The full-size spare may stick above the floor of the trunk a little, but it should fit into the well no trouble.

The floor of your trunk will be uneven, see if this will be an issue for you.

What you can do is to jack the rear of the car up and remove one of the rear wheels. Use a Jack Stand for this, or you'll be asking how to replace your wheel bearings after your foot heals!

Then, place the wheel and tire into the spare well and see if you can live with it!

Reply to
Hachiroku

You don't technically need spare lug nuts. The flat tire comes off, the spare goes on, and the same lug nuts are used.

Yes, all you need is a rim and tire that are the same size as the tires on the ground.

Everybody has. Where do you think the flat tire goes while the spare is on the ground? Why don't you simply put the spare on, and place the tire in the well and see if it fits? It has to fit because otherwise, people that are travelling with a trunk load of shit would have to leave the flat tire laying on the side of the road.

Reply to
Jeff Strickland

You mean like a Corvette owner?

Reply to
Ray O

The only time you need "spare lug nuts" is when the car rims are alloys that take flat-back nuts with washers, and the spare is a steel rim that takes conical (V-seat) lug nuts.

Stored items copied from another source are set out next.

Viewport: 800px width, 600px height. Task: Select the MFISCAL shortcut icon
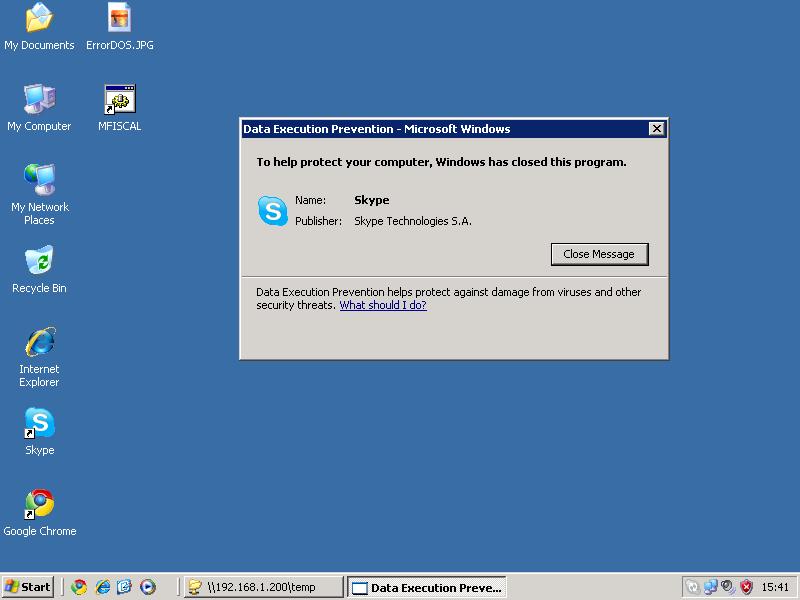pos(119,100)
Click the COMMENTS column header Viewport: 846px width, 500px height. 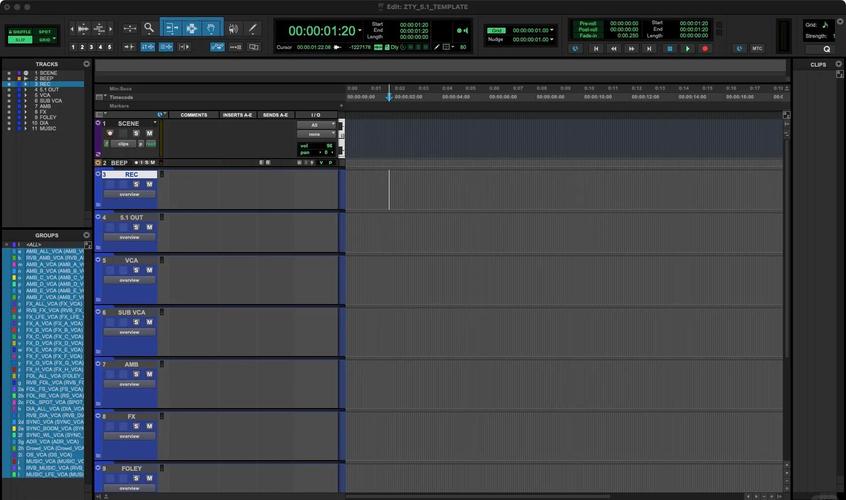(194, 115)
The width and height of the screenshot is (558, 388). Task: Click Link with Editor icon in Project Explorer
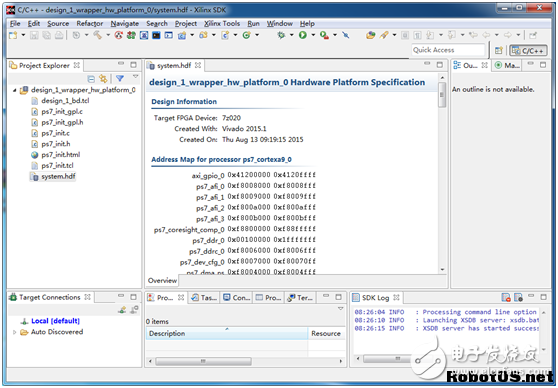pyautogui.click(x=103, y=79)
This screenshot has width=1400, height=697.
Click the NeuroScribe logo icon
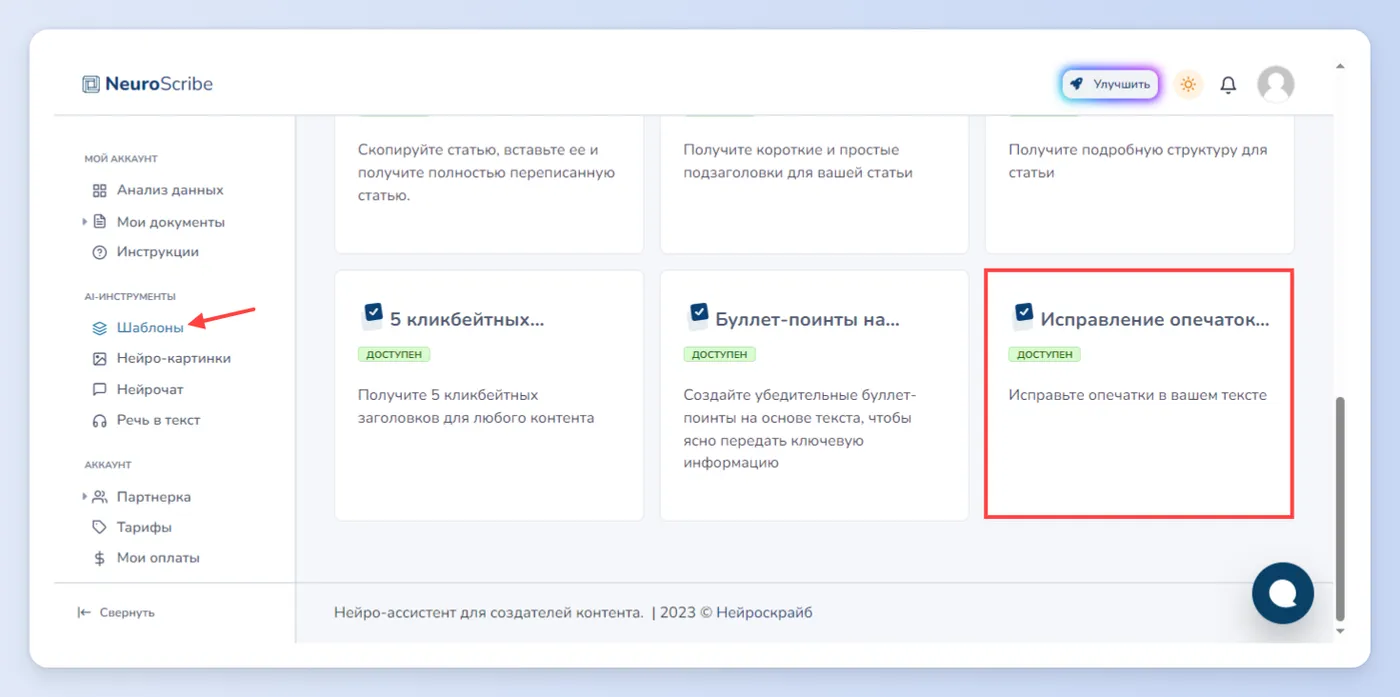pos(91,84)
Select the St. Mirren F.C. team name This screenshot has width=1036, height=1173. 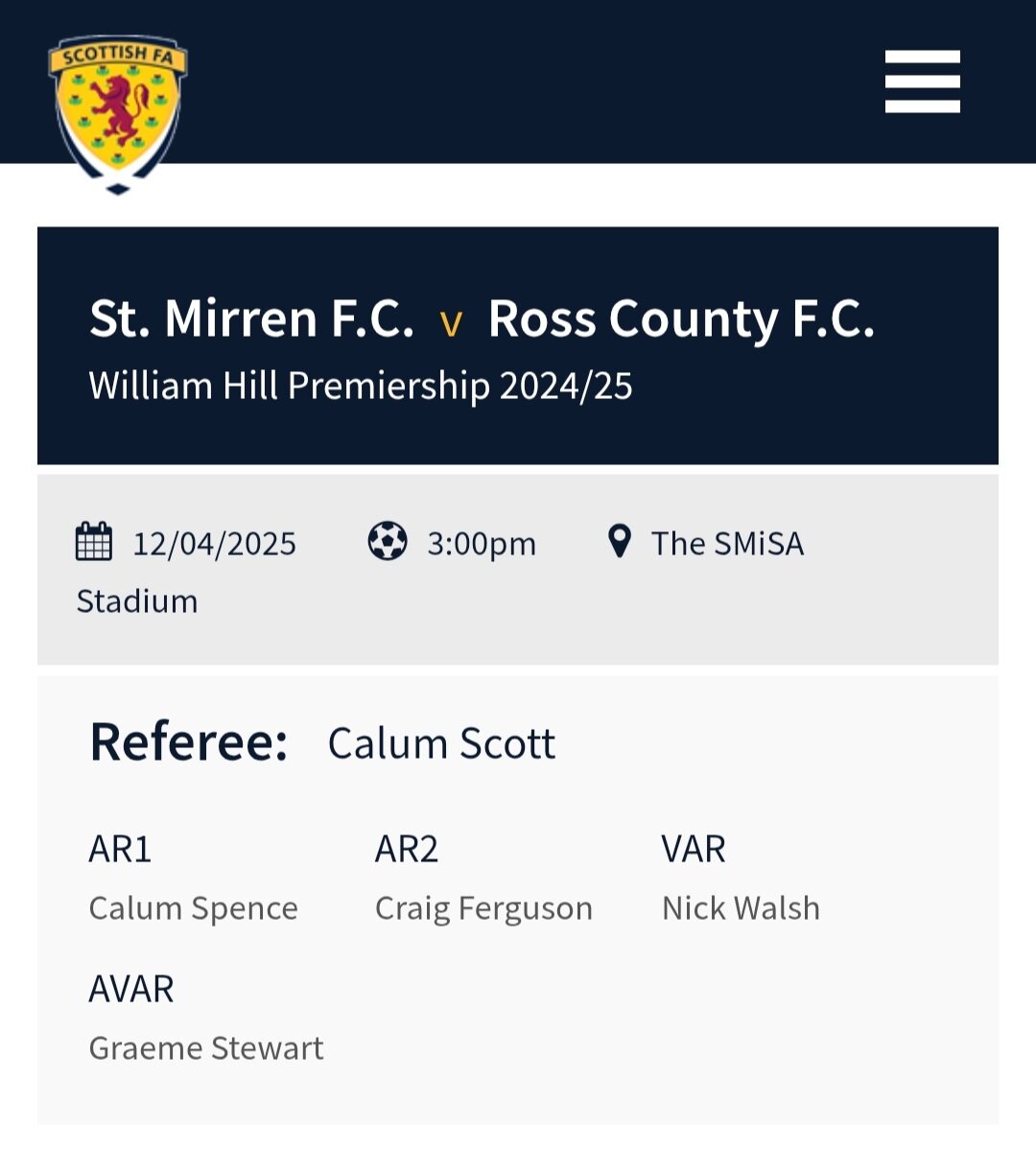(x=251, y=318)
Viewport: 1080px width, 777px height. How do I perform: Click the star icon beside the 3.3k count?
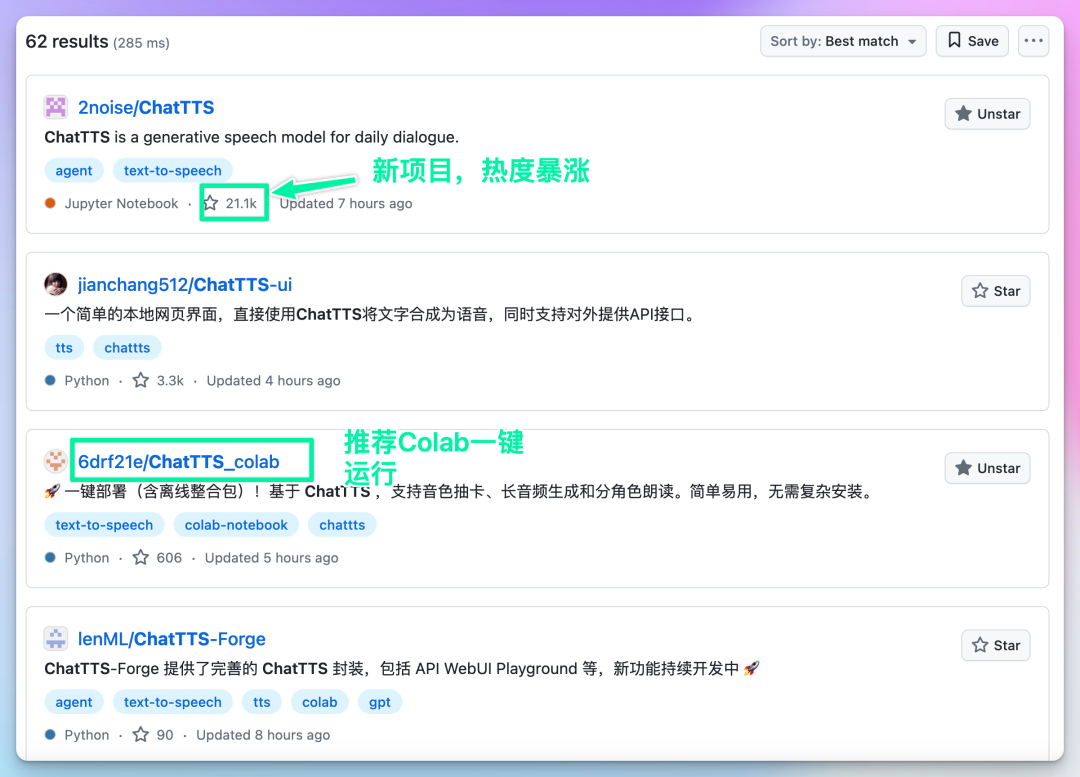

You can not substitute one type nut for the other type rim safely - they'll chew up the rim and loosen, and then nasty things happen like the wheel falls off while driving...

Go to a local wrecking yard (excuse me, "Auto Dismantler") - you can pick up matching rims off a wrecked Corolla, and the tires might even have some tread life left in them.

If you find them, and they are a reasonable price, get two or three and toss the extras up into the garage rafters - that way you are prepared if a vicious curb ever jumps out and bends or breaks a rim.

Well of COURSE a Corvette owner can afford to abandon the flat tire and rim at the side of the road. They're made of money, right? ;-P

The cheap ones will stuff the flat tire in the passenger seat, or the "back seat" or tie it on the luggage rack, and take it with them.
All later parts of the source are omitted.